Scattershooting while wondering where I can find evenhanded factual reporting in modern journalism…
FALL COLLEGE FOOTBALL and the PANDEMIC: Some conferences have cancelled college football for fall 2020 as of this writing, while others have decided to forge onward? What’s the right answer? We don’t know yet. It’s all a grand experiment. At the administrative level, what we’re seeing here is a struggle between angling for sports revenue by deciding to play (SEC, Big 12-3, ACC) and CYA-driven liability fear of losing money to lawsuits (Big 10+3, Pac-12, lower divisions). The common denominator for both sides? Money. Not health, money. Health for them simply is a PR topic to satiate the concerned masses.
There is no easy answer on the health side. This disease is going to infect ~90% of Americans before we’re done, regardless, based on epidemiology research at Gilead. That will include roughly that proportion of college athletes. Get it now or get it later? While I lean “get it later” to give science more time to come up with more-effective treatments and at least partially effective vaccines, the demographic playing college sports is the second least-vulnerable (behind children). Trevor Lawrence of Clemson has argued, intelligently and persuasively, that team discipline and oversight in that atmosphere can minimize spread compared to the athletes being willy-nilly in the populace at home. Yet we we know (from experience as well as the news every given fall) college students want to gather and party, which will spread this crap. In short, this really is a damned if you do, damned if you don’t situation. Which side you choose is based largely on which form of damnation you prefer.

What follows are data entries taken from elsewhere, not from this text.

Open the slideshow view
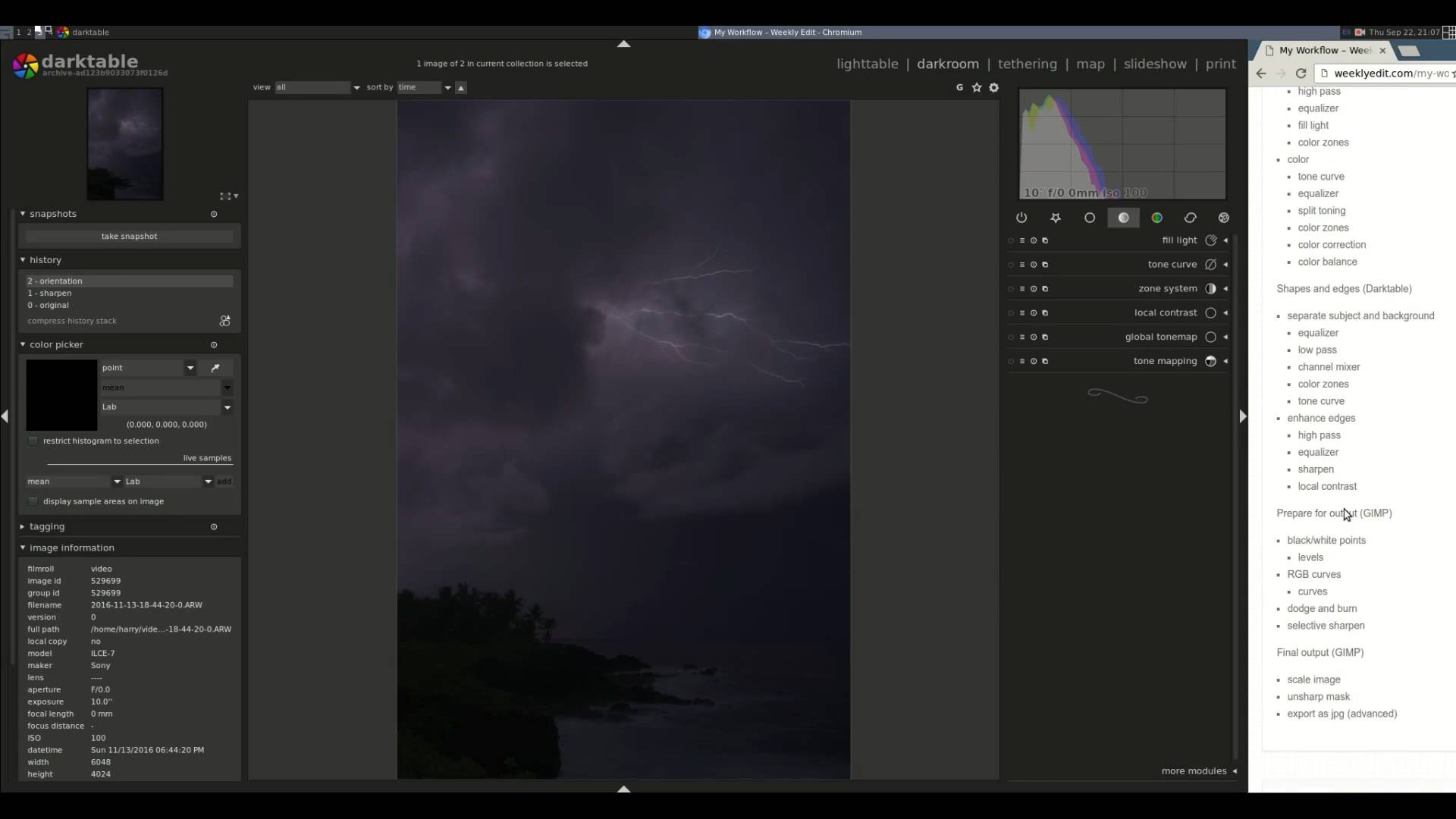This screenshot has height=819, width=1456. [1154, 64]
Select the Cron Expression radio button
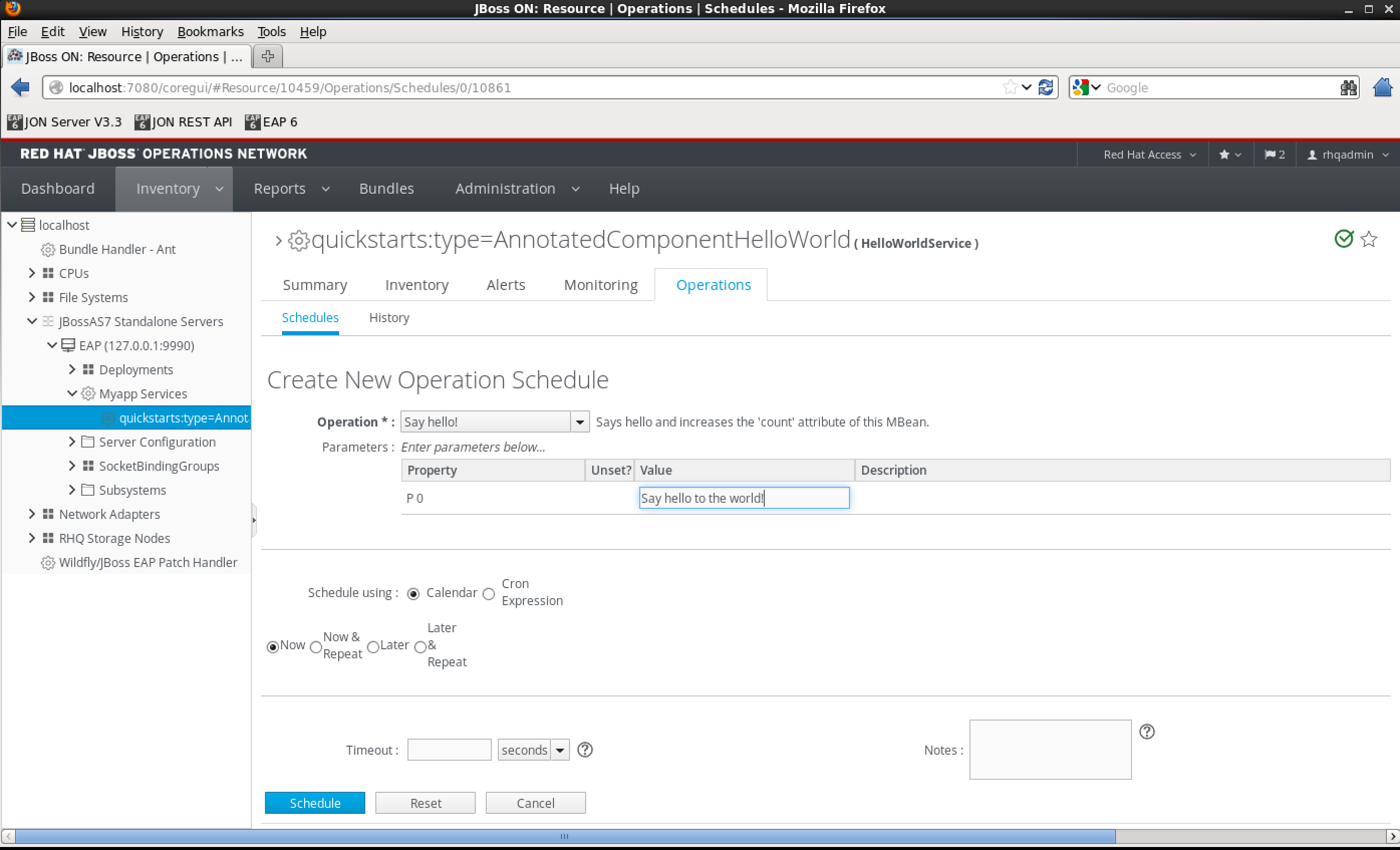The image size is (1400, 850). (x=489, y=594)
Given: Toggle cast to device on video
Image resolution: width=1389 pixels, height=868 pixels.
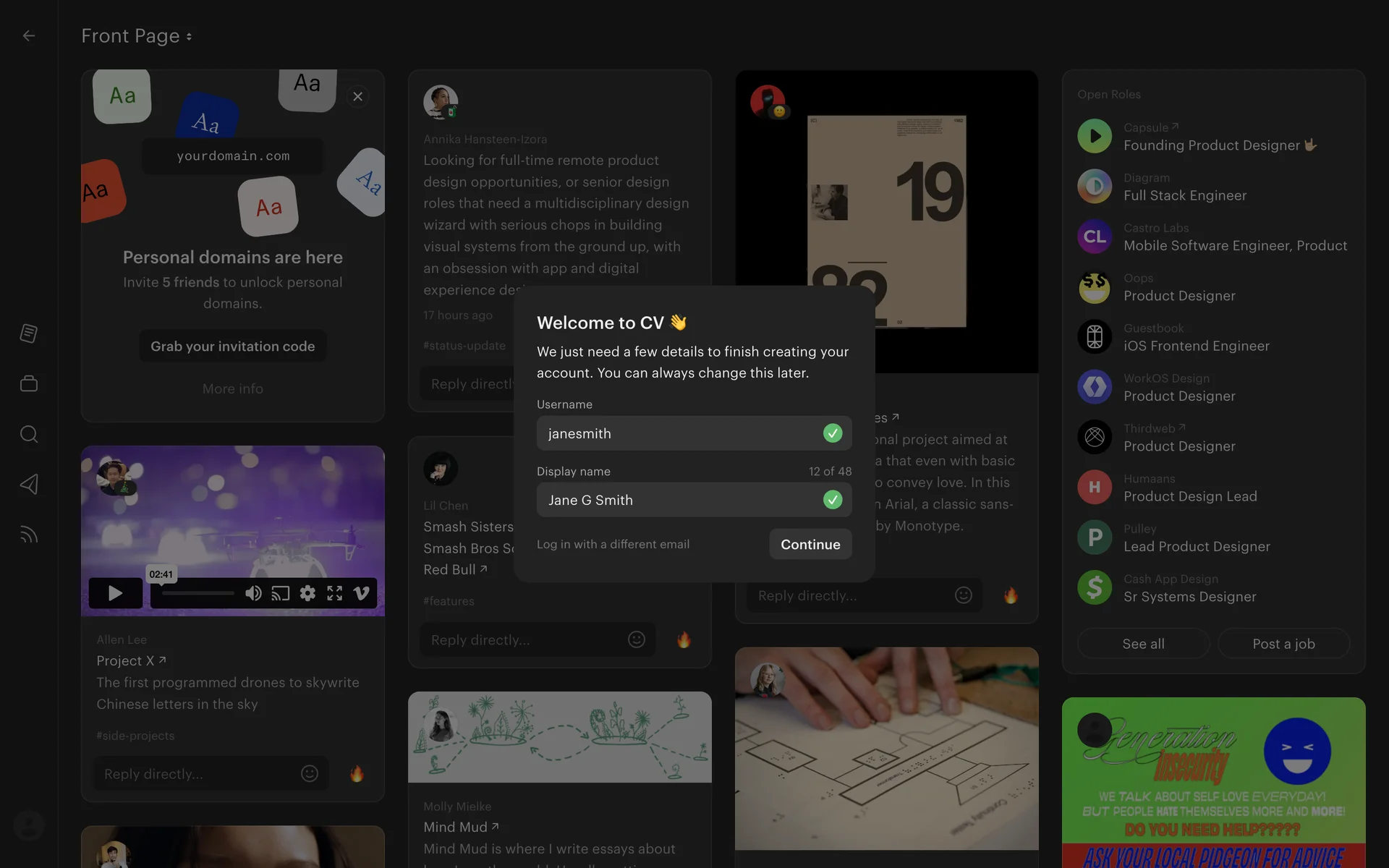Looking at the screenshot, I should coord(281,593).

KAMALA HARRIS VP CANDIDACY: I do admittedly find it amusing that the not-so-far Bernie left already is going after Kamala hard for being a “cop” (i.e., prosecutor). You can see this all over Twitter. And they are asking one quite valid question: why, after attacking Biden for praising segregationists and working with segregationist Senate colleagues like Herman Talmadge and James Eastland, and (rightly, IMO) making statements against his propensity to sniff/fondle women, does she sign on to being his VP? In this sense I do agree with Bernie “Progressive camp” (which really is the left’s mainstream anymore). Of course, she wasn’t a very effective nor evenhanded nor competent prosecutor (below), so perhaps the Bernie leftists who oppose her for “being a cop” don’t have a lot to worry about there — though they are on the mark when it comes to Biden’s (and by extension now, her) presence in the corporatist, Clintonian, military/industrial complex wing of the party. Even though I disagree with the “Bernie” crowd on so many things, at least I can understand them better than the so-called “moderate” Ds, because of their clearer positions and stronger ideological consistency. [I say “so-called” because today’s mainstream D party is so far left on many socioeconomic issues in particular that it would be utterly unrecognizable to the party of Truman and John Kennedy, who by today’s standards, were Tea Party: strong-military, lower-tax advocating, socially conservative Democrats.]

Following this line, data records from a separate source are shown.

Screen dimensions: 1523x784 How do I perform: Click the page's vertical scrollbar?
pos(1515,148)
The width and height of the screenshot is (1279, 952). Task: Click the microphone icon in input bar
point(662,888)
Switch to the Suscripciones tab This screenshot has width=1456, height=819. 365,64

There’s a lot to unpack with this pick, but for kicks, I’d like to start here. During her 13 years as D.A. then attorney general, she failed to prosecute even one case of priest sexual abuse, though during that same period at least 50 major cities had brought charges against priests. Why? That requires explanation and investigation that a fawning, emotionally beholden leftist media will fail to provide. Wait and see if you do not believe me.

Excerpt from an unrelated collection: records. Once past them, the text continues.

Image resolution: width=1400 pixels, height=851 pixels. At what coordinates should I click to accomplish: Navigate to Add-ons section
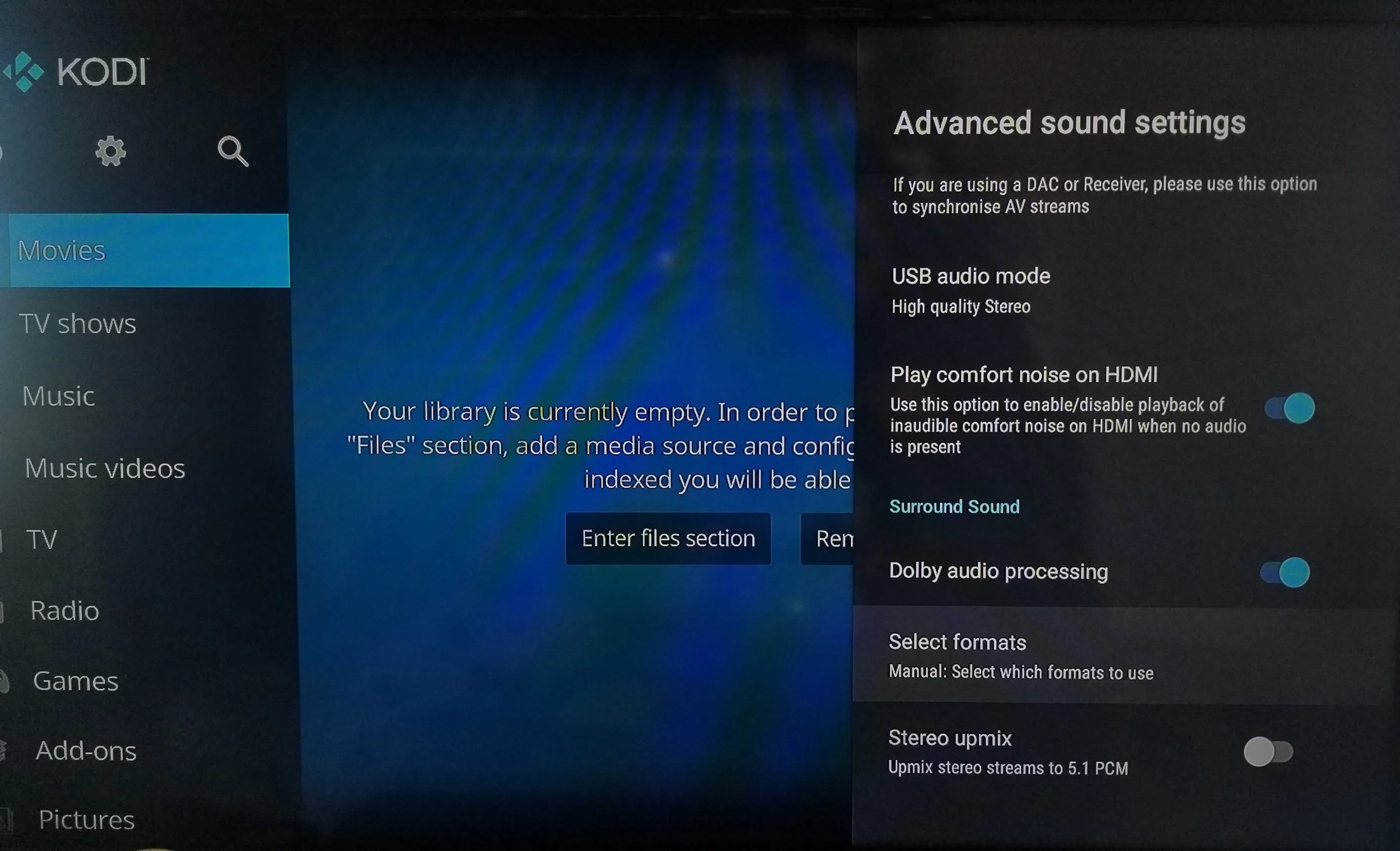pyautogui.click(x=86, y=751)
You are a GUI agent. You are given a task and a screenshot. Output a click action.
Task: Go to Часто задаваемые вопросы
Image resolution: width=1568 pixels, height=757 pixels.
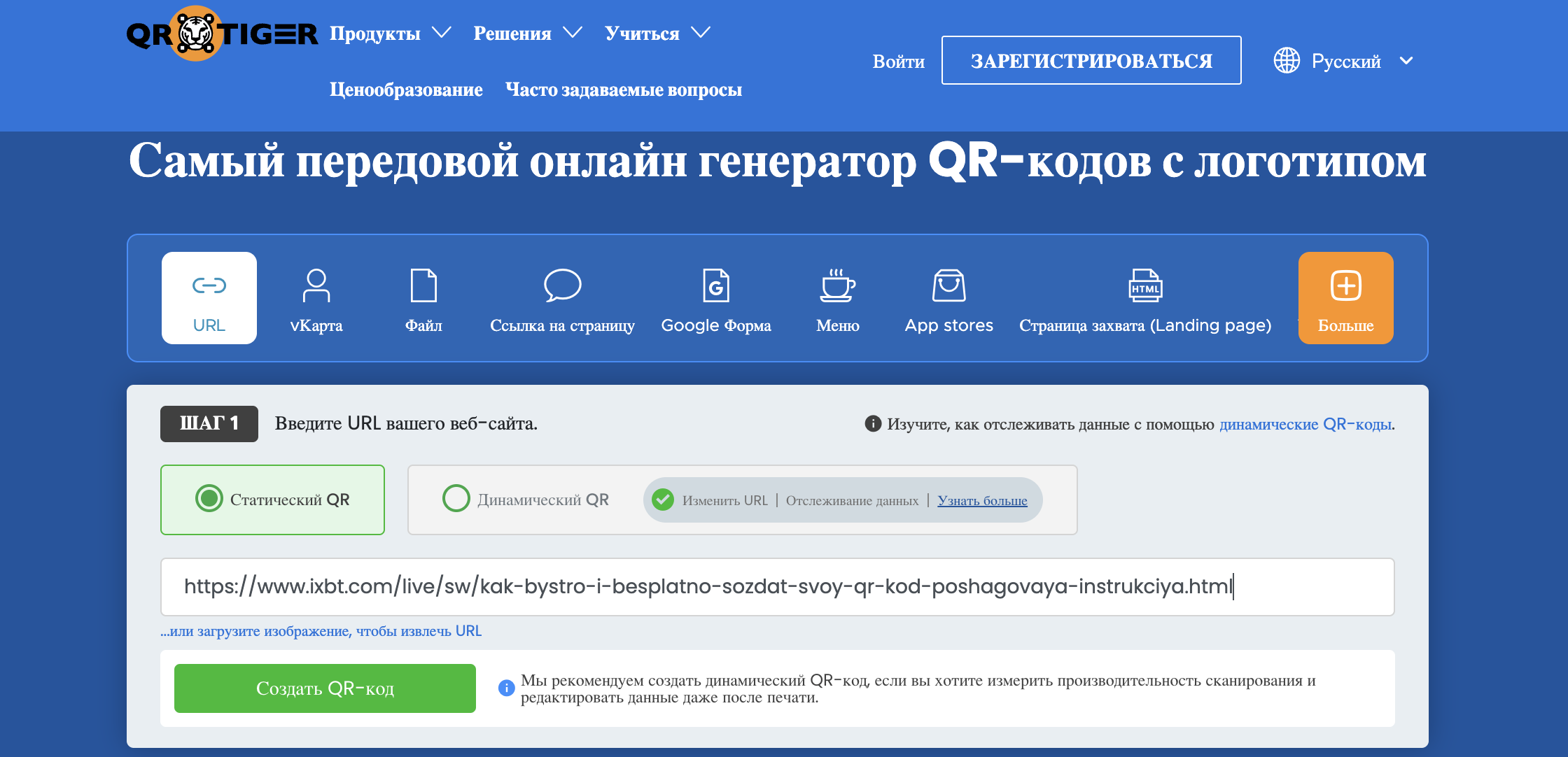click(623, 90)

According to Peter Schweitzer’s investigation, “Harris had no particular ties to the Catholic Church or Catholic organizations, but the money still came in large, unprecedented sums. Lawyer Joseph Russoniello represented the church on a wide variety of issues, including the handling of the church abuse scandal. He served on the Catholic Church’s National Review Board (NRB) of the U.S. Conference of Catholic Bishops. The purpose of the NRB was to review Catholic Church abuse cases. Russoniello was also a partner in the San Francisco law firm Cooley Godward. Russoniello donated the maximum amount by law to her campaign, $1,250, and his law firm added another $2,250. He also sat on Harris’s advisory council when she was San Francisco district attorney. Another law firm, Bingham McCutcheon, which handled legal matters for the archdiocese concerning Catholic Charities, donated $2,825, the maximum allowed. Curiously, Bingham McCutcheon had only donated to two other candidates running for office in San Francisco before, for a total of $650. As with Russoniello, their support was unusual. … board members of San Francisco Catholic archdiocese-related organizations and their family members donated another $50,950 to Harris’s campaign.”
Follow the money if you want explanations for why politicians do otherwise inexplicable things.
LEFTIST WEAPONIZING of DUNNING-KRUGER: This Dunning-Kruger effect is real. We all have seen or experienced some aspect of it. One of those I’ve seen is that the Left has been weaponizing the concept for a few years now to squash any dissent from its own “I know everything” status. I see it often from certain (not all!) climatologists, most radical social-agenda activists, and those especially on the “Christian Left” who try to sledgehammer their own cherry-picked, sanctimonious, wordly (as opposed to Biblical) version of “empathy” down others’ throats — a very ironic thing, eh?